# Problem requirements
Within this material, find every line where the string "sách" appears, and copy it out.

# Record extracts
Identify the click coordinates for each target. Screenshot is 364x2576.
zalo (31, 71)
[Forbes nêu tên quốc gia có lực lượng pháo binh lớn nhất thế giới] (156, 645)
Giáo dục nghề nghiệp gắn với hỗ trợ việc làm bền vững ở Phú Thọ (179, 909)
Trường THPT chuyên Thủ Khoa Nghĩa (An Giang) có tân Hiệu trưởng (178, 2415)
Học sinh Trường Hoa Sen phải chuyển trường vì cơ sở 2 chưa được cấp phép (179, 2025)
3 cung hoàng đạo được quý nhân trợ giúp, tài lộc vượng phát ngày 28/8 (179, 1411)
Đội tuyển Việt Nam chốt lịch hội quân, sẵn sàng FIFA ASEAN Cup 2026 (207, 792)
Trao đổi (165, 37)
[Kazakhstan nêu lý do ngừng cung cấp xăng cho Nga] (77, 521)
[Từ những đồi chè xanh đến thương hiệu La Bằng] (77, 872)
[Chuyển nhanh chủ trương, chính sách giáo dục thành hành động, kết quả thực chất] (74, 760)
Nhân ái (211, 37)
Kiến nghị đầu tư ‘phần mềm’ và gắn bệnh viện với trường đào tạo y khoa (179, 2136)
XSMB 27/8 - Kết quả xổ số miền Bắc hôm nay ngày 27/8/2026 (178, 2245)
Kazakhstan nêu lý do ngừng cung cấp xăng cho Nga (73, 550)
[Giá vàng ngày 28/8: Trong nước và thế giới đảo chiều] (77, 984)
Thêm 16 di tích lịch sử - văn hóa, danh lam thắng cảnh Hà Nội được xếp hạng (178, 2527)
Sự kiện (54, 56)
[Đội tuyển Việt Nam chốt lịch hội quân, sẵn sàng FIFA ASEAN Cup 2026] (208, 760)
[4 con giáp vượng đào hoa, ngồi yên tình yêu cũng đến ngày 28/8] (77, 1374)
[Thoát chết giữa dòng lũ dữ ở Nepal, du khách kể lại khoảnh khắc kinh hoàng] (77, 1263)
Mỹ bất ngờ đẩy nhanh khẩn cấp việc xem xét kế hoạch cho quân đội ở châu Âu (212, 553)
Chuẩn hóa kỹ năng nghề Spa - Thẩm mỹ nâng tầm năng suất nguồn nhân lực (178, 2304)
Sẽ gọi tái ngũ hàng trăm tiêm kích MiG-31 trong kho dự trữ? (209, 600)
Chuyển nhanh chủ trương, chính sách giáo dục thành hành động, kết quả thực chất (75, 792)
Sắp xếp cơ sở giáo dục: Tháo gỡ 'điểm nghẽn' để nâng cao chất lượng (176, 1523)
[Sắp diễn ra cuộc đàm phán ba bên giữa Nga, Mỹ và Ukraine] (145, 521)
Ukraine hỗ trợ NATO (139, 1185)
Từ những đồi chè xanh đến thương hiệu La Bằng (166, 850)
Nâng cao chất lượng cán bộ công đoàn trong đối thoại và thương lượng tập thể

# Solution to the problem
[Chuyển nhanh chủ trương, chính sách giáo dục thành hành động, kết quả thực chất] (74, 760)
Chuyển nhanh chủ trương, chính sách giáo dục thành hành động, kết quả thực chất (75, 792)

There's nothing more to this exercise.